WHAT IS NEEDED
From the line containing "Select the 套装类 category in tree" through the last line of the records below, output every line exactly, both ends included, except the pictures.

(Saved entries)

::::::::::

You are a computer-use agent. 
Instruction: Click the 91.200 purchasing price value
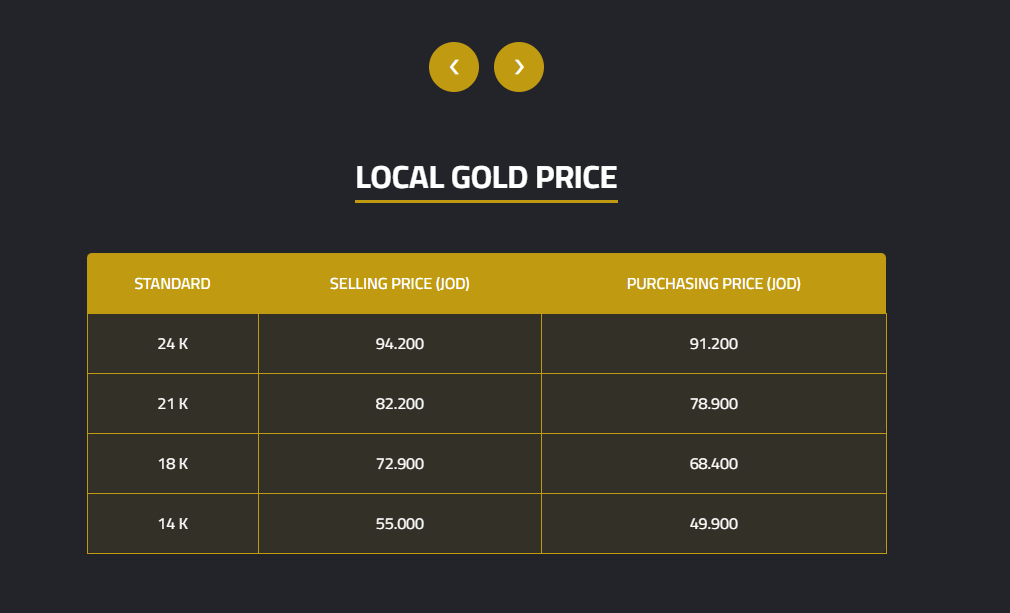(713, 344)
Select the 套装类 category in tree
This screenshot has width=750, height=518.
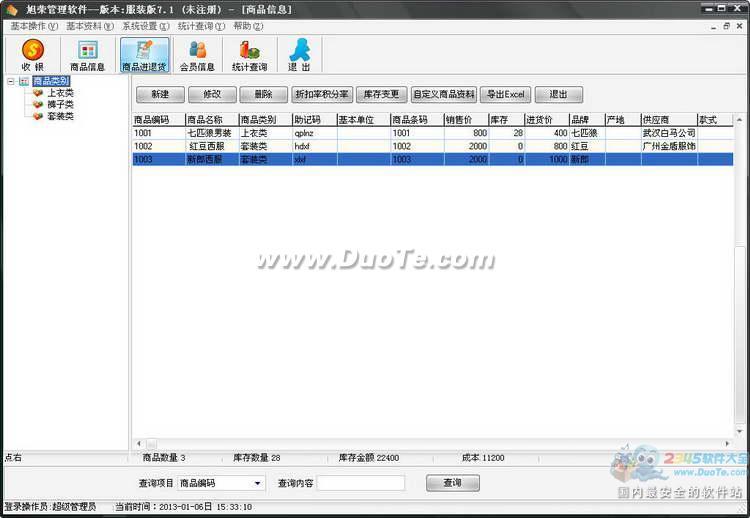coord(60,116)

::::::::::

SOLUTION
Select the 套装类 category in tree
This screenshot has width=750, height=518.
coord(60,116)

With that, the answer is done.